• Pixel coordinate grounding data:
═══
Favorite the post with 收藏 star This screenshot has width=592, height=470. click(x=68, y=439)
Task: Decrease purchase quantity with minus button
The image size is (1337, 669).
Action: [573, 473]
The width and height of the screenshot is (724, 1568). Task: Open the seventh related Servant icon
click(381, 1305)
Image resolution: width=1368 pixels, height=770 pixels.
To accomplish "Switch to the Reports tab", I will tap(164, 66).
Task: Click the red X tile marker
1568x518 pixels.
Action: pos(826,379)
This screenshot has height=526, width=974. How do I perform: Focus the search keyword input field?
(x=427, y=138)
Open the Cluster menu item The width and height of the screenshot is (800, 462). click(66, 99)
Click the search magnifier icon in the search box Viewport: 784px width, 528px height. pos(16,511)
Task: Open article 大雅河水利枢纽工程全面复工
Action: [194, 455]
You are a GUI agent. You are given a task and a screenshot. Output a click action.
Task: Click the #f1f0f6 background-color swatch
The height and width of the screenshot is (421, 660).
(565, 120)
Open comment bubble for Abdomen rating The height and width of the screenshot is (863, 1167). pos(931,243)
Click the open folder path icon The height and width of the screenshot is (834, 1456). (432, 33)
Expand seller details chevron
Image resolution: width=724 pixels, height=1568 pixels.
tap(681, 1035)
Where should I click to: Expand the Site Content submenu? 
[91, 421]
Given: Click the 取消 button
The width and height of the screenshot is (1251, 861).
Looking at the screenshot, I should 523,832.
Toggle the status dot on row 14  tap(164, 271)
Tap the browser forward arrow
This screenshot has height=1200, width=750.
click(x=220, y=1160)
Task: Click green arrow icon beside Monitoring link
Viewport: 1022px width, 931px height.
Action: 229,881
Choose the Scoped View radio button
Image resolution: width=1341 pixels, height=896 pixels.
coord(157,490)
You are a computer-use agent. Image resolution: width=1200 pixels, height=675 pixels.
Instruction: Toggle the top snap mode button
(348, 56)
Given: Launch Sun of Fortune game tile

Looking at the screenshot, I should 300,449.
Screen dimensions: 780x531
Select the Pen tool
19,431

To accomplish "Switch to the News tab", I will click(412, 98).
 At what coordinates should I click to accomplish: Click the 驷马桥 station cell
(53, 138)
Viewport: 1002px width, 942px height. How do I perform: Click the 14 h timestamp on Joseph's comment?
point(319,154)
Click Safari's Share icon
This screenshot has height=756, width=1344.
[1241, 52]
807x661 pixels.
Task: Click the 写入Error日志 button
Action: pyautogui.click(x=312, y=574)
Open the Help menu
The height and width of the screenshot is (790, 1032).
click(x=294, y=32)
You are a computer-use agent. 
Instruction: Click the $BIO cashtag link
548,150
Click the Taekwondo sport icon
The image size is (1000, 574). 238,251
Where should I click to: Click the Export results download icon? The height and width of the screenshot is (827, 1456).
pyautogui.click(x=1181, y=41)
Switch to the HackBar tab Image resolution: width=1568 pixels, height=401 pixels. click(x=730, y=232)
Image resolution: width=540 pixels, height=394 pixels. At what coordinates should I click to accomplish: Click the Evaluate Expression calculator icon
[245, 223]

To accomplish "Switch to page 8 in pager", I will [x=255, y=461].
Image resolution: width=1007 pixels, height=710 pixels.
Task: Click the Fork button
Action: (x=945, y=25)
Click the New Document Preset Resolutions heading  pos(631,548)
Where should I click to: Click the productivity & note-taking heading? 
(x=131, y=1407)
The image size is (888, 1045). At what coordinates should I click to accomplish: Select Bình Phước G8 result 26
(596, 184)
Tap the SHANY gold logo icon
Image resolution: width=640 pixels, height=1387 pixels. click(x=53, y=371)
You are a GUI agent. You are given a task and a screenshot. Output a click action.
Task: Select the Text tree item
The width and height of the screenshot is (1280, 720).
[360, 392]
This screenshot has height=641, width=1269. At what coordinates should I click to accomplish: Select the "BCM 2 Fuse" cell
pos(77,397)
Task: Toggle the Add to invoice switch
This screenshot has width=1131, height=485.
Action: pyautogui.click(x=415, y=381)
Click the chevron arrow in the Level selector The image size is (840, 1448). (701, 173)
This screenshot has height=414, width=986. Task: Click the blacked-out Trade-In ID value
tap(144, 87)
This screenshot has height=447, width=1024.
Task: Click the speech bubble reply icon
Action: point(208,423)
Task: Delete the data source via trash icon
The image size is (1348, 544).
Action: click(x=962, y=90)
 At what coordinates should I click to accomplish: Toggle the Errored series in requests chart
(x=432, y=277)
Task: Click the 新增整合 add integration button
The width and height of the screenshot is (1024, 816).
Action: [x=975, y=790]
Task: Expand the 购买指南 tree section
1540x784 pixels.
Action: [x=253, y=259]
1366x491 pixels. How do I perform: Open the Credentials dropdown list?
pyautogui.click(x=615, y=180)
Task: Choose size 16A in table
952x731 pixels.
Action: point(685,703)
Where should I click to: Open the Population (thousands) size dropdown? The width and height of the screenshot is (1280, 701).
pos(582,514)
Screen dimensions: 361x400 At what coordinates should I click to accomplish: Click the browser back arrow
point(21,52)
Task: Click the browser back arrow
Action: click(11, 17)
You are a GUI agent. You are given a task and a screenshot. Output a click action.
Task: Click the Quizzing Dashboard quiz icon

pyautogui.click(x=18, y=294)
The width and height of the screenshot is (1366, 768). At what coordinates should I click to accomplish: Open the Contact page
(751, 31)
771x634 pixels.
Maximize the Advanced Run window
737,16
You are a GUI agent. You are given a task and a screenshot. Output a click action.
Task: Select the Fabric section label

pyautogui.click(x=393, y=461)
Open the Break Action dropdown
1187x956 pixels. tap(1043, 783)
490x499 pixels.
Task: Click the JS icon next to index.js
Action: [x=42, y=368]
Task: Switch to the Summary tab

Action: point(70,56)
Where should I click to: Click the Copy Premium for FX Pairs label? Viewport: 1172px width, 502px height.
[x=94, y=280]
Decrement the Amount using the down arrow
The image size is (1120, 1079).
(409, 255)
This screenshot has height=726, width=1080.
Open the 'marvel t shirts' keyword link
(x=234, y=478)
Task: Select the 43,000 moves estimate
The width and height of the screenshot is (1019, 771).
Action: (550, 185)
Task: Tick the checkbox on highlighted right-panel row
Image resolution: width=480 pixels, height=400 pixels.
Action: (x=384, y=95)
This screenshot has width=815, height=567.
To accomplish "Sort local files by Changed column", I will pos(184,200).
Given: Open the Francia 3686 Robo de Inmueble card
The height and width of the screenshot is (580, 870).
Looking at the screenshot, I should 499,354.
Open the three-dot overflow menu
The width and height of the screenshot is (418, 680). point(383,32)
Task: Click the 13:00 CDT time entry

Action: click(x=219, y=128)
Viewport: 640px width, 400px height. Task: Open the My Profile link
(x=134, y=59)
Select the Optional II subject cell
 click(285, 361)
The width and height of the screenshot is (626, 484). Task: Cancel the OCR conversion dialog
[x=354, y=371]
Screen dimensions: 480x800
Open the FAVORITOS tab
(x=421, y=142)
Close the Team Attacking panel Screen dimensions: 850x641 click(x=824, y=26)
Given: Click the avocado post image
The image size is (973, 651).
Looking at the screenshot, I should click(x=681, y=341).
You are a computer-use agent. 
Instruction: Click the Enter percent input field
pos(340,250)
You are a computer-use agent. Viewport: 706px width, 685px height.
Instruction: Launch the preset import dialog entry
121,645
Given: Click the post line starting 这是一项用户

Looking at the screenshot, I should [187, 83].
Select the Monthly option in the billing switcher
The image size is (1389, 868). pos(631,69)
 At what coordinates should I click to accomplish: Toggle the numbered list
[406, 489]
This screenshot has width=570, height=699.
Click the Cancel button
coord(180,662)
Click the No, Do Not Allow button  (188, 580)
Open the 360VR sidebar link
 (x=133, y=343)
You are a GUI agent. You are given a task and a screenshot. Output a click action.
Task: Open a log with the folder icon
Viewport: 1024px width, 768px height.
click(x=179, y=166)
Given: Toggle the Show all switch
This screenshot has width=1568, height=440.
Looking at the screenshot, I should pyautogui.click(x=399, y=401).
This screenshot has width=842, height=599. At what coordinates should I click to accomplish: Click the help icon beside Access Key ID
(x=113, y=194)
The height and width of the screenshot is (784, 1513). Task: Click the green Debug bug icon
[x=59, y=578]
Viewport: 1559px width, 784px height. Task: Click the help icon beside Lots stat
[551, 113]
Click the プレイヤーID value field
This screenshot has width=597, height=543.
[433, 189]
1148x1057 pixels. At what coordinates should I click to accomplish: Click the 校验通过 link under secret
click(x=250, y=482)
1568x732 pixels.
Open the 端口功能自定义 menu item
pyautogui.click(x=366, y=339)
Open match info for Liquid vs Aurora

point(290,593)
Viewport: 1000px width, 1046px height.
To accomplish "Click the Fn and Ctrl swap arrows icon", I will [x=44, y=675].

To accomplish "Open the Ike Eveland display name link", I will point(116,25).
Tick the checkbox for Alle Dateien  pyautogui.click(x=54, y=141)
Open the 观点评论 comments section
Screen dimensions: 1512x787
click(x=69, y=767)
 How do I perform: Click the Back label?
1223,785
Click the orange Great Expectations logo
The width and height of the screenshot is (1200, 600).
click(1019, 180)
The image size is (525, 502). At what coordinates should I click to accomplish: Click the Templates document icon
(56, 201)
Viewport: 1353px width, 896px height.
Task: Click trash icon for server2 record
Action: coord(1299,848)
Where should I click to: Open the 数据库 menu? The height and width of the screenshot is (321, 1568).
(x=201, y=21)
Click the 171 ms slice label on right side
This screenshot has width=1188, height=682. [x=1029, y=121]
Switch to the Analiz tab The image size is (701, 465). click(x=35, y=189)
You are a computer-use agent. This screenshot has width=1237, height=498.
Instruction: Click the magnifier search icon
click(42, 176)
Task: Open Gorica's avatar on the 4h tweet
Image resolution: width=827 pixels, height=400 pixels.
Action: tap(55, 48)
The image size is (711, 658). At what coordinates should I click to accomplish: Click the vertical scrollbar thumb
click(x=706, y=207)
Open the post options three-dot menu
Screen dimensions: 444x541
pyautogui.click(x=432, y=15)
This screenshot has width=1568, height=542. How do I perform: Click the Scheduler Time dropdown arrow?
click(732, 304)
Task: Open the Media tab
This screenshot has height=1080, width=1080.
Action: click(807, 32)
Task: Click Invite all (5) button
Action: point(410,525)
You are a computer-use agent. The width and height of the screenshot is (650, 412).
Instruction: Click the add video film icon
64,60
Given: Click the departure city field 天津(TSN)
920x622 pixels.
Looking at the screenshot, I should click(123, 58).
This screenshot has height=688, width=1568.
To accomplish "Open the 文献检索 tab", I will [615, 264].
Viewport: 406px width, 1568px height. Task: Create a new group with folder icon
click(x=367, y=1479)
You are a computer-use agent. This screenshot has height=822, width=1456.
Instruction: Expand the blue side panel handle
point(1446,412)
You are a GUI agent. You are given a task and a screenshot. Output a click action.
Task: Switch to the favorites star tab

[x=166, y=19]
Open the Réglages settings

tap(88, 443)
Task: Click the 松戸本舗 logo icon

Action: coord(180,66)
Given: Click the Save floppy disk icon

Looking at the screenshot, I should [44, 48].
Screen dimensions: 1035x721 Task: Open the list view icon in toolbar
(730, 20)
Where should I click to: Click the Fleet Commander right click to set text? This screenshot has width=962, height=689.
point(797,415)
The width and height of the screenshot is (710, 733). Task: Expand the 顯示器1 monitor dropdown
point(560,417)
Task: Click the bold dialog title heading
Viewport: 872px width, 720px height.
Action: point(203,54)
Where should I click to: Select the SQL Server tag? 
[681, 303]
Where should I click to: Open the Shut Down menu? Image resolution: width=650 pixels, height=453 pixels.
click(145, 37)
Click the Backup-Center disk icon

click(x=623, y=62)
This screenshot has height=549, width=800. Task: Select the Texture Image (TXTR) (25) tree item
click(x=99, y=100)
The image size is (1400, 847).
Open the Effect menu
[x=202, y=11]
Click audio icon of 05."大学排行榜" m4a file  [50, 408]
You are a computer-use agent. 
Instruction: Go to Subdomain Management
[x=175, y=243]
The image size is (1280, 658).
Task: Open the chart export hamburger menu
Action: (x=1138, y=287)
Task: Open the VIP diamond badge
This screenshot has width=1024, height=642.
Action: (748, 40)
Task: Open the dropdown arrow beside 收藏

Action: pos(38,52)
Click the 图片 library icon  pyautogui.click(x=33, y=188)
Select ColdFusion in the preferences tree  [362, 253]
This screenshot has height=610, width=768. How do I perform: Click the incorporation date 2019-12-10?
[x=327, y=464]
═══
• What you need to do:
Filter the entries down to the lines holding the string "Choose". Copy each of those lines.

• Exercise result:
Choose the Scoped View radio button
Task: Choose size 16A in table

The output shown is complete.